Colds can make our life a misery and flu can make us quite ill, particularly if we’re vulnerable due to our age or an existing condition. So it’s no surprise that a host of myths and supposed cures have sprung up around these ailments.
But are any of them backed up by scientific evidence?
If you have a high temperature, then it’s the flu – not a cold.
MYTH. Colds can sometimes cause a high temperature, although it tends to be short-lived and mild (not above 38oC). However, if you’re suffering from sweats and chills, it’s probably flu.
It’s pointless to avoid someone with a cold or flu. You’re bound to get it anyway.
MYTH. Flu and colds are highly contagious, spread by both airborne and direct contact methods, but they’re avoidable. Avoid sufferers if you can, but if you can’t, you can still stay germ-free if you both practise good hygiene. This means:
- Clean high-contact surfaces regularly (e.g. phones, door handles, touch screens).
- Clean hands regularly and thoroughly, especially after touching the nose or mouth
- Don’t share cutlery, cups or towels.
- Ensure the contagious person has tissues close by to catch coughs and sneezes, and bin them immediately. They should use the ’vampire’ cough (into the inside of their elbow) if they’re caught tissue-less.
The flu vaccine doesn’t always prevent flu, so it’s not worth having.
TRUTH – and MYTH. It’s true that you may still get the flu. Flu vaccines are produced in advance, so experts must try to predict the three or four flu strains that will be prevalent next winter. This means you may catch an unexpected or rarer flu strain you’re not protected from. However, the vaccine is still worth having, as it will protect you from most strains you’ll encounter. It’s particularly recommended if you’re vulnerable or have low immunity, e.g. if you’re a carer, over 65, pregnant or have an existing medical condition.
Getting very wet and/or cold can give you a cold or the flu.
MYTH. Since both colds and the flu are caused by viruses, it’s pretty obvious that cold or wet conditions can’t give you either. But what cold and wet can do is put your body under stress, making it more vulnerable to germs it encounters.
The flu vaccine gives you flu
MYTH. Inactive viruses are used in the vaccine. But you may have a temperature and ache for a short time afterwards.
If you’ve had a cold or flu for a while, you should ask the doctor for antibiotics
MYTH. Your doctor may give in and prescribe them, although they know antibiotics won’t work; antibiotics don’t kill viruses. Patients sometimes take antibiotics for a week and declare smugly that they’re cured, when in reality, that extra week was all their body needed to finally fight off their virus. Antibiotics are only of use if you get a secondary bacterial infection.

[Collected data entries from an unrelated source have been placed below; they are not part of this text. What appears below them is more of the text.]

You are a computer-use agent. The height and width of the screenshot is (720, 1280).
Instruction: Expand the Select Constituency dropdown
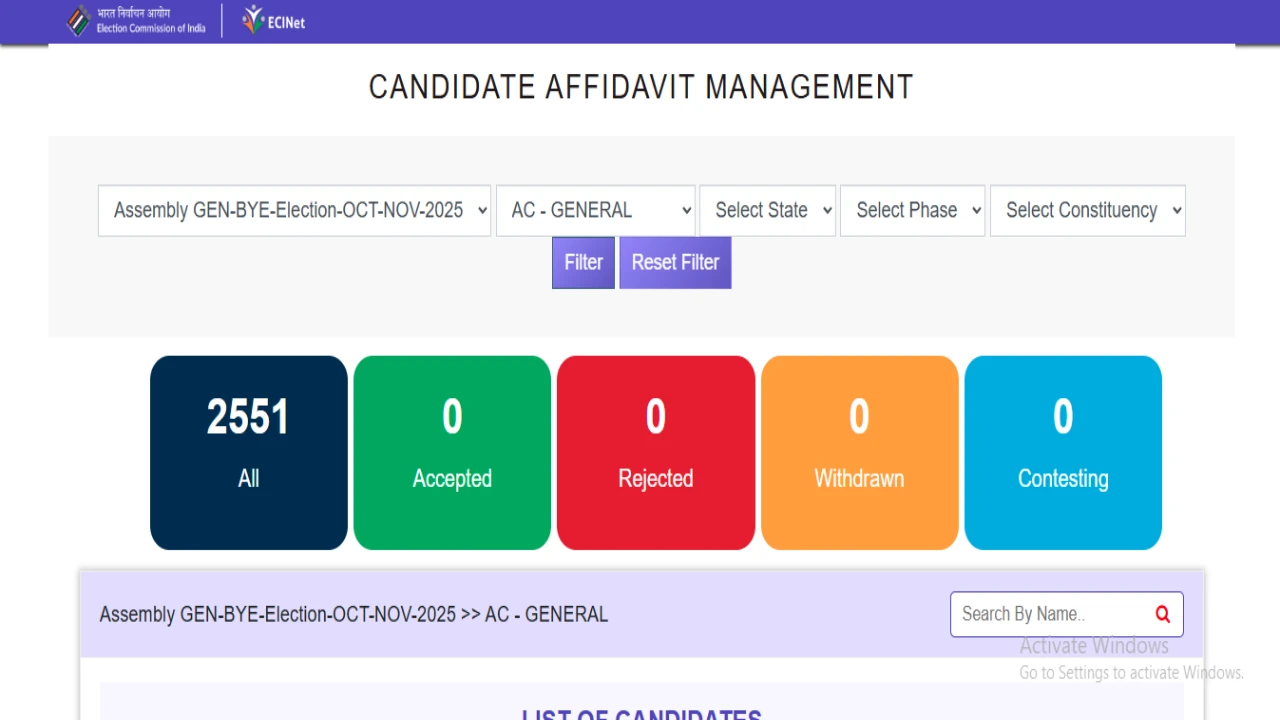pos(1087,210)
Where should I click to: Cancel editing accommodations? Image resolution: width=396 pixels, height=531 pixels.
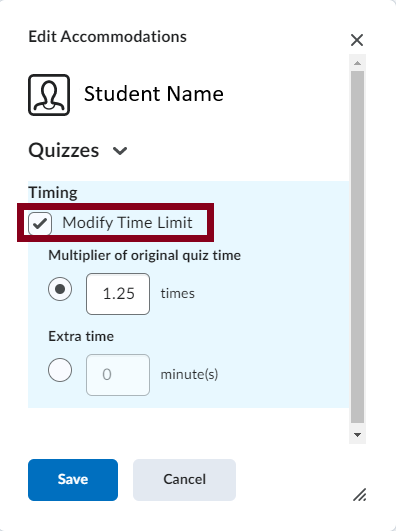pos(184,480)
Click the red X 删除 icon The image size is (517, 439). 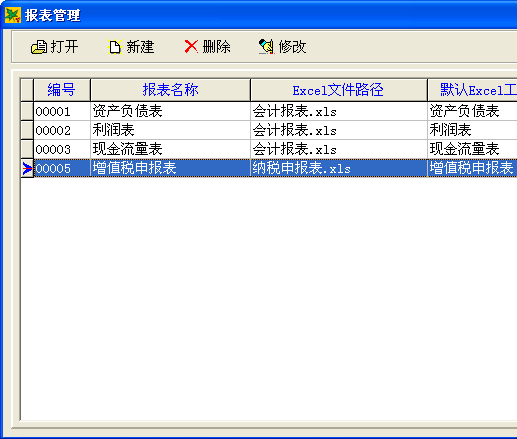tap(191, 47)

Prevention is the best cure. Cold and flu viruses are highly contagious and most of us touch hundreds of communal surfaces every day, so practice good hygiene and keep your hands squeaky clean – research shows this can work. Research also shows that stress and poor sleep can make us more prone to colds, so take positive action to reduce your stress and ensure you’re getting enough good-quality sleep.

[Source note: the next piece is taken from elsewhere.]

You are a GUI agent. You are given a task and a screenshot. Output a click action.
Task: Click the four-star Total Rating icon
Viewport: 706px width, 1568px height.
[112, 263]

Boosting your immune system may help you resist colds and flu or fight them off more quickly. There is evidence that taking zinc regularly can reduce the number of colds children get each year, and although there is less reliable research on adults, it’s reasonable to assume it can work for them too. Regular intake of probiotics and garlic may also have some preventative effect, but the research so far isn’t reliable enough to confirm it.
Vitamin C and echinacea have now been researched extensively and the consensus is that they don’t provide cold or flu prevention – and any lessening or shortening of symptoms is mild to non-existent. However, Vitamin C may be of negligible benefit to people already under physical stress (e.g. marathon runners).
Decongestants and antihistamines: apologies to your wallet, but when used separately, research indicates these medications have very little or no effect. However, when used together, particularly with painkillers too, there seems to be a slight improvement in symptoms.
Ipratropium bromide (Rinatec) nasal spray does seem to help alleviate symptoms, particularly a runny nose.
Over-the counter cough suppressants: the jury is out, as much of the research is poor quality. But it seems that any benefits are negligible.
Vapour rubs do seem to help a little in alleviating night time cough and improving sleep, but a review of clinic studies showed that over a quarter of users reported burning or itching at the application area.
NSAIDs (Non-steroidal anti-inflammatories, e.g. ibuprofen) can reduce fever and help with aches and pains.
If you have a cold or flu, stay hydrated, alleviate the symptoms and take heart; researchers are working to modify naturally-occurring peptides with properties that can combat cold viruses. A cold cure may be on the (distant) horizon.